- Coat of arms of the Infante of Castile, Henry the Senator
- Born: c. 1246
- Died: Before 28 February 1323
- Occupation: Nobleman

= Enrique Enríquez the Elder =

Enrique Enríquez the Elder (c. 1246 – before 28 February 1323) was a nobleman of Castile, natural son of the Infante Henry of Castile.
He was Lord of La Puebla de los Infantes. His son, Enrique Enríquez the Younger, had a distinguished career serving kings Alfonso XI of Castile and Peter of Castile.

Enrique Enríquez was the natural son of the Infante Henry of Castile and Lady Mayor Rodriguez Pecha.
His father was son of King Ferdinand III of Castile by his first wife Beatrice of Swabia.
His mother was the daughter of Esteban Pérez Pecha, Lord of San Román de Hornija and governor of Zamora, and Mayor Rodriguez de Balboa.
Mayor Rodriguez de Balboa was daughter of Pedro Rodríguez de Balboa, chamberlain of the Infante Henry of Castile.

The exact date of birth of Enrique Enríquez is not known.
Some authors say he was born in Andalusia around 1246.
Others think he was born in Italy during one of the periods when the Infante Henry was staying there.
There is some doubt about his paternity, since the Infante Henry did not name him or his mother in his will, despite naming many of his servants.
On 27 July 1253 his uncle, Alfonso X of Castile the Wise, gave Enrique Enríquez the lordship of La Puebla de los Infantes, in the present province of Seville.

Enrique Enríquez married Estefanía Rodríguez de Ceballos, Lady of Villalba de los Barros and of Vado de las Estacas.
She was daughter of Rodrigo González de Ceballos, Alcalde Mayor of Toledo and Adelantado Mayor of Murcia, and María Fernández de Caviedes, Lady of Caviedes, Lamadrid and La Revilla.
One son was born of the marriage, Enrique Enríquez the Younger.
In 1307 his wife ceded the lordship of Villalba de los Barros to Enrique Enríquez the Younger, with the consent of Enrique Enríquez.
The grant was confirmed by a document issued in the city of Valladolid on 12 April 1320 by King Alfonso XI of Castile.

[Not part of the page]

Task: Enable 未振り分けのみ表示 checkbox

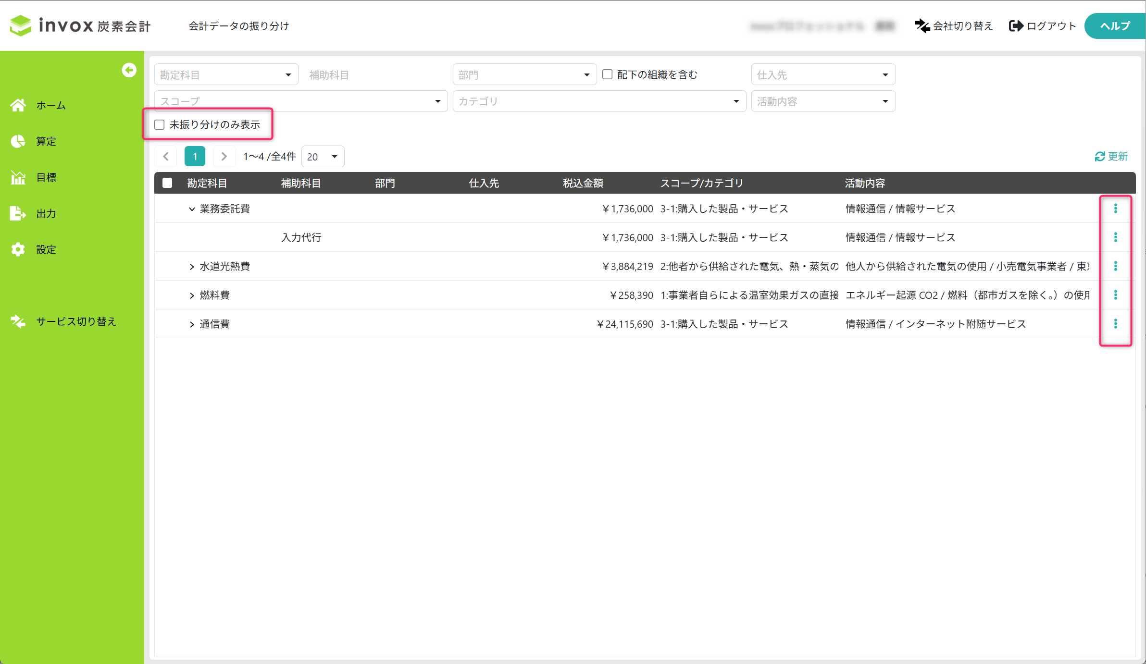Action: 160,125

The date when Enrique Enríquez died is unknown, but must have occurred before 28 February 1323. On that date his wife described herself as a widow in a document issued in the city of Seville, when she sold a house.
Enrique Enríquez the Younger inherited his parents' possessions and served kings Alfonso XI of Castile and Peter of Castile, who awarded him several grants.
Several descendants of Enrique Enríquez, including his son, were buried in the monastery of San Francisco in Seville.
The monastery was looted, desecrated and burned by French troops during the Spanish War of Independence and later demolished in the year 1841.